#### What you will do
Transcribe each record exactly. Include every one.
++++++++
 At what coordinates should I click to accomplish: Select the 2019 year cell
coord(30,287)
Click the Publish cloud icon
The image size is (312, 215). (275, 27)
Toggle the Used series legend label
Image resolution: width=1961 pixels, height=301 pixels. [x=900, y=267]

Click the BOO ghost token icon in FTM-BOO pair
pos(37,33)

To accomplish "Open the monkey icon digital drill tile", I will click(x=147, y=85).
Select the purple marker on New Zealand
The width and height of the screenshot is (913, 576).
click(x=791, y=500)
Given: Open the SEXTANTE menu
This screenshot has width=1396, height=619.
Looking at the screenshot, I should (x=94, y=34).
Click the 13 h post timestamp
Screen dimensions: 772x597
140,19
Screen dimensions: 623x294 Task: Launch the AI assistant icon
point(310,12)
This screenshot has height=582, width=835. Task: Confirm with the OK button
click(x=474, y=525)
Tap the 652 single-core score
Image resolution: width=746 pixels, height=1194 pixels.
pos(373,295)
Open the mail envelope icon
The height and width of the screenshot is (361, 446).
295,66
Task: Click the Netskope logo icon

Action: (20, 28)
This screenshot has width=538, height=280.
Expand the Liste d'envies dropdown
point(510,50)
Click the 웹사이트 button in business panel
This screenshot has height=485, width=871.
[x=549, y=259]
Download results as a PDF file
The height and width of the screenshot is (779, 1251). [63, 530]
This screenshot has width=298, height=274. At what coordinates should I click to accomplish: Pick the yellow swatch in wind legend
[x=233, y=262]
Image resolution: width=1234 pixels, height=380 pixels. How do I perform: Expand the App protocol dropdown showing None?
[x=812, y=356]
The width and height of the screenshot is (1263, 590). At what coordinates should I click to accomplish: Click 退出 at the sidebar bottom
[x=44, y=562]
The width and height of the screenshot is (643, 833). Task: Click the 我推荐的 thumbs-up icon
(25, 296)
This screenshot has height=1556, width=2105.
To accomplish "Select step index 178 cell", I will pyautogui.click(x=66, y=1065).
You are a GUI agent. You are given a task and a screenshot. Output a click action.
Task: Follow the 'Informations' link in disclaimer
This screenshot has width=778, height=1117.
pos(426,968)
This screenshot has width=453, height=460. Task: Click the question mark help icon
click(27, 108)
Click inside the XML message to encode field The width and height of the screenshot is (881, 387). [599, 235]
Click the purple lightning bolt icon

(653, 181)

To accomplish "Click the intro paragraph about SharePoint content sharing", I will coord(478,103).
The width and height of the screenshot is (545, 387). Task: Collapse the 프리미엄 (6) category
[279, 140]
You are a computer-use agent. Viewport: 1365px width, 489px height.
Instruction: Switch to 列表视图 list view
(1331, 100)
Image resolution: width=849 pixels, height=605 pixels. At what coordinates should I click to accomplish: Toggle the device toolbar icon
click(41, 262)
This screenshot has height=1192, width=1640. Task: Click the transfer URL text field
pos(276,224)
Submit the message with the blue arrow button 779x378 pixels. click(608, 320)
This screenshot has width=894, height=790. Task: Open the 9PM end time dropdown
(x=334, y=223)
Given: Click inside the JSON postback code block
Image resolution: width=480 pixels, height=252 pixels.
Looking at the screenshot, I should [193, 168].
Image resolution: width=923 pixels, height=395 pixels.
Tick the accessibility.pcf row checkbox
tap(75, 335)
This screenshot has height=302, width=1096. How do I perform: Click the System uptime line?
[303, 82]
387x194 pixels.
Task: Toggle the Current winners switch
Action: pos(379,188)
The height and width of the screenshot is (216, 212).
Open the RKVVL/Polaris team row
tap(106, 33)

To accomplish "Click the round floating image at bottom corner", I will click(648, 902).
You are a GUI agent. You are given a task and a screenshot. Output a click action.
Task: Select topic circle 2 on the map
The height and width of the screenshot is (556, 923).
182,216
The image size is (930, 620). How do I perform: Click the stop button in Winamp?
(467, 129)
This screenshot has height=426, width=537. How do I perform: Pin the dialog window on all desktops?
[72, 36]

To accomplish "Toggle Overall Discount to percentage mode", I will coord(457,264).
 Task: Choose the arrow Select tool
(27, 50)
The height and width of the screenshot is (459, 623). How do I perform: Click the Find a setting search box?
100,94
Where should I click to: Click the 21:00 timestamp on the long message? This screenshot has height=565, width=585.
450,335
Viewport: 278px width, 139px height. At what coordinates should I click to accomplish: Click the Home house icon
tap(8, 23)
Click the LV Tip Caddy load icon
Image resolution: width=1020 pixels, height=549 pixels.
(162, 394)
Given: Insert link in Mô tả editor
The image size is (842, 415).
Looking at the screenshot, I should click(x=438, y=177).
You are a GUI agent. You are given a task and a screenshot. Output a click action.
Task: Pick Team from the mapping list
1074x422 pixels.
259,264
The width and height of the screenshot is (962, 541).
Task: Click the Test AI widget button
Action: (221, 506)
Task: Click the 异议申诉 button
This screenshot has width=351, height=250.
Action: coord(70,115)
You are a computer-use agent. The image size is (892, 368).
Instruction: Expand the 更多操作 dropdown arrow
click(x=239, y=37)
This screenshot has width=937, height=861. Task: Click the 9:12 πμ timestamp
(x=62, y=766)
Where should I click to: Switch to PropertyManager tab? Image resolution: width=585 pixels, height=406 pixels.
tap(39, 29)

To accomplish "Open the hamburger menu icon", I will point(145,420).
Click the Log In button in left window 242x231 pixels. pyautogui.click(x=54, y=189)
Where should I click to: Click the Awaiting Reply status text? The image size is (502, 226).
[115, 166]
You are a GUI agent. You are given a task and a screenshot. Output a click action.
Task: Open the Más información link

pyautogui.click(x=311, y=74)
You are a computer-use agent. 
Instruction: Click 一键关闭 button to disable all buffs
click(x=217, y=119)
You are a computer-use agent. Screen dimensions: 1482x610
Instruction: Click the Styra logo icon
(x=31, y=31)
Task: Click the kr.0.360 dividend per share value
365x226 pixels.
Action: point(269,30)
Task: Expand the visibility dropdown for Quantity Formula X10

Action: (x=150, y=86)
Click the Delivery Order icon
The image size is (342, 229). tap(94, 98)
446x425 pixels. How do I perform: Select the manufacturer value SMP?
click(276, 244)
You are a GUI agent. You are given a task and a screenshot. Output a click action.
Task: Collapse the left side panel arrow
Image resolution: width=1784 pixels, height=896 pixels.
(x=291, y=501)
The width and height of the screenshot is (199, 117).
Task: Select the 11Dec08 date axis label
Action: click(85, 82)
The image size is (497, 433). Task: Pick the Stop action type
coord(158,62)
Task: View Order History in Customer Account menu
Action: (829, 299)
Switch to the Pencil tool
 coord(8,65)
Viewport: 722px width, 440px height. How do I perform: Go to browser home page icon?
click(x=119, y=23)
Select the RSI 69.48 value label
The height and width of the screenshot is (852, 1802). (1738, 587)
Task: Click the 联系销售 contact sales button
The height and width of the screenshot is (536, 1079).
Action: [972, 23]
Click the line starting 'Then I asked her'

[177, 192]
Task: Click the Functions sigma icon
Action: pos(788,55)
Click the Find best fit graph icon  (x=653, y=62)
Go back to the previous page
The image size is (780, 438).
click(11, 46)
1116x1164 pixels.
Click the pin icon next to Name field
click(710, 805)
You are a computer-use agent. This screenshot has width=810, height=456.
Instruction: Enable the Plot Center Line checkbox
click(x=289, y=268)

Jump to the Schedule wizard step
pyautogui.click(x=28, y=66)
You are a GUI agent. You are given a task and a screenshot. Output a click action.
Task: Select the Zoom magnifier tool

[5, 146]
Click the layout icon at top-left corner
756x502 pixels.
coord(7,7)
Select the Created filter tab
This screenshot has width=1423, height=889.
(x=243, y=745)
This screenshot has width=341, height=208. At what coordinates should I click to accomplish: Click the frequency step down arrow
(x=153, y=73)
++++++++
#### Result of this exercise
 At what coordinates should I click to accomplish: Select the 2019 year cell
coord(30,287)
Click the Publish cloud icon
The image size is (312, 215). (275, 27)
Toggle the Used series legend label
Image resolution: width=1961 pixels, height=301 pixels. [x=900, y=267]

Click the BOO ghost token icon in FTM-BOO pair
pos(37,33)

To accomplish "Open the monkey icon digital drill tile", I will click(x=147, y=85).
Select the purple marker on New Zealand
The width and height of the screenshot is (913, 576).
click(x=791, y=500)
Given: Open the SEXTANTE menu
This screenshot has width=1396, height=619.
Looking at the screenshot, I should (x=94, y=34).
Click the 13 h post timestamp
Screen dimensions: 772x597
140,19
Screen dimensions: 623x294 Task: Launch the AI assistant icon
point(310,12)
This screenshot has height=582, width=835. Task: Confirm with the OK button
click(x=474, y=525)
Tap the 652 single-core score
Image resolution: width=746 pixels, height=1194 pixels.
pos(373,295)
Open the mail envelope icon
The height and width of the screenshot is (361, 446).
295,66
Task: Click the Netskope logo icon

Action: (20, 28)
This screenshot has width=538, height=280.
Expand the Liste d'envies dropdown
point(510,50)
Click the 웹사이트 button in business panel
This screenshot has height=485, width=871.
[x=549, y=259]
Download results as a PDF file
The height and width of the screenshot is (779, 1251). [63, 530]
This screenshot has width=298, height=274. At what coordinates should I click to accomplish: Pick the yellow swatch in wind legend
[x=233, y=262]
Image resolution: width=1234 pixels, height=380 pixels. How do I perform: Expand the App protocol dropdown showing None?
[x=812, y=356]
The width and height of the screenshot is (1263, 590). At what coordinates should I click to accomplish: Click 退出 at the sidebar bottom
[x=44, y=562]
The width and height of the screenshot is (643, 833). Task: Click the 我推荐的 thumbs-up icon
(25, 296)
This screenshot has height=1556, width=2105.
To accomplish "Select step index 178 cell", I will pyautogui.click(x=66, y=1065).
You are a GUI agent. You are given a task and a screenshot. Output a click action.
Task: Follow the 'Informations' link in disclaimer
This screenshot has width=778, height=1117.
pos(426,968)
This screenshot has width=453, height=460. Task: Click the question mark help icon
click(27, 108)
Click inside the XML message to encode field The width and height of the screenshot is (881, 387). [599, 235]
Click the purple lightning bolt icon

(653, 181)

To accomplish "Click the intro paragraph about SharePoint content sharing", I will coord(478,103).
The width and height of the screenshot is (545, 387). Task: Collapse the 프리미엄 (6) category
[279, 140]
You are a computer-use agent. Viewport: 1365px width, 489px height.
Instruction: Switch to 列表视图 list view
(1331, 100)
Image resolution: width=849 pixels, height=605 pixels. At what coordinates should I click to accomplish: Toggle the device toolbar icon
click(41, 262)
This screenshot has height=1192, width=1640. Task: Click the transfer URL text field
pos(276,224)
Submit the message with the blue arrow button 779x378 pixels. click(608, 320)
This screenshot has width=894, height=790. Task: Open the 9PM end time dropdown
(x=334, y=223)
Given: Click inside the JSON postback code block
Image resolution: width=480 pixels, height=252 pixels.
Looking at the screenshot, I should [193, 168].
Image resolution: width=923 pixels, height=395 pixels.
Tick the accessibility.pcf row checkbox
tap(75, 335)
This screenshot has height=302, width=1096. How do I perform: Click the System uptime line?
[303, 82]
387x194 pixels.
Task: Toggle the Current winners switch
Action: pos(379,188)
The height and width of the screenshot is (216, 212).
Open the RKVVL/Polaris team row
tap(106, 33)

To accomplish "Click the round floating image at bottom corner", I will click(648, 902).
You are a GUI agent. You are given a task and a screenshot. Output a click action.
Task: Select topic circle 2 on the map
The height and width of the screenshot is (556, 923).
182,216
The image size is (930, 620). How do I perform: Click the stop button in Winamp?
(467, 129)
This screenshot has height=426, width=537. How do I perform: Pin the dialog window on all desktops?
[72, 36]

To accomplish "Toggle Overall Discount to percentage mode", I will coord(457,264).
 Task: Choose the arrow Select tool
(27, 50)
The height and width of the screenshot is (459, 623). How do I perform: Click the Find a setting search box?
100,94
Where should I click to: Click the 21:00 timestamp on the long message? This screenshot has height=565, width=585.
450,335
Viewport: 278px width, 139px height. At what coordinates should I click to accomplish: Click the Home house icon
tap(8, 23)
Click the LV Tip Caddy load icon
Image resolution: width=1020 pixels, height=549 pixels.
(162, 394)
Given: Insert link in Mô tả editor
The image size is (842, 415).
Looking at the screenshot, I should click(x=438, y=177).
You are a GUI agent. You are given a task and a screenshot. Output a click action.
Task: Pick Team from the mapping list
1074x422 pixels.
259,264
The width and height of the screenshot is (962, 541).
Task: Click the Test AI widget button
Action: (221, 506)
Task: Click the 异议申诉 button
This screenshot has width=351, height=250.
Action: coord(70,115)
You are a computer-use agent. The image size is (892, 368).
Instruction: Expand the 更多操作 dropdown arrow
click(x=239, y=37)
This screenshot has width=937, height=861. Task: Click the 9:12 πμ timestamp
(x=62, y=766)
Where should I click to: Switch to PropertyManager tab? Image resolution: width=585 pixels, height=406 pixels.
tap(39, 29)

To accomplish "Open the hamburger menu icon", I will point(145,420).
Click the Log In button in left window 242x231 pixels. pyautogui.click(x=54, y=189)
Where should I click to: Click the Awaiting Reply status text? The image size is (502, 226).
[115, 166]
You are a GUI agent. You are given a task and a screenshot. Output a click action.
Task: Open the Más información link

pyautogui.click(x=311, y=74)
You are a computer-use agent. 
Instruction: Click 一键关闭 button to disable all buffs
click(x=217, y=119)
You are a computer-use agent. Screen dimensions: 1482x610
Instruction: Click the Styra logo icon
(x=31, y=31)
Task: Click the kr.0.360 dividend per share value
365x226 pixels.
Action: point(269,30)
Task: Expand the visibility dropdown for Quantity Formula X10

Action: (x=150, y=86)
Click the Delivery Order icon
The image size is (342, 229). tap(94, 98)
446x425 pixels. How do I perform: Select the manufacturer value SMP?
click(276, 244)
You are a GUI agent. You are given a task and a screenshot. Output a click action.
Task: Collapse the left side panel arrow
Image resolution: width=1784 pixels, height=896 pixels.
(x=291, y=501)
The width and height of the screenshot is (199, 117).
Task: Select the 11Dec08 date axis label
Action: click(85, 82)
The image size is (497, 433). Task: Pick the Stop action type
coord(158,62)
Task: View Order History in Customer Account menu
Action: (829, 299)
Switch to the Pencil tool
 coord(8,65)
Viewport: 722px width, 440px height. How do I perform: Go to browser home page icon?
click(x=119, y=23)
Select the RSI 69.48 value label
The height and width of the screenshot is (852, 1802). (1738, 587)
Task: Click the 联系销售 contact sales button
The height and width of the screenshot is (536, 1079).
Action: [972, 23]
Click the line starting 'Then I asked her'

[177, 192]
Task: Click the Functions sigma icon
Action: pos(788,55)
Click the Find best fit graph icon  (x=653, y=62)
Go back to the previous page
The image size is (780, 438).
click(11, 46)
1116x1164 pixels.
Click the pin icon next to Name field
click(710, 805)
You are a computer-use agent. This screenshot has width=810, height=456.
Instruction: Enable the Plot Center Line checkbox
click(x=289, y=268)

Jump to the Schedule wizard step
pyautogui.click(x=28, y=66)
You are a GUI agent. You are given a task and a screenshot. Output a click action.
Task: Select the Zoom magnifier tool

[5, 146]
Click the layout icon at top-left corner
756x502 pixels.
coord(7,7)
Select the Created filter tab
This screenshot has width=1423, height=889.
(x=243, y=745)
This screenshot has width=341, height=208. At what coordinates should I click to accomplish: Click the frequency step down arrow
(x=153, y=73)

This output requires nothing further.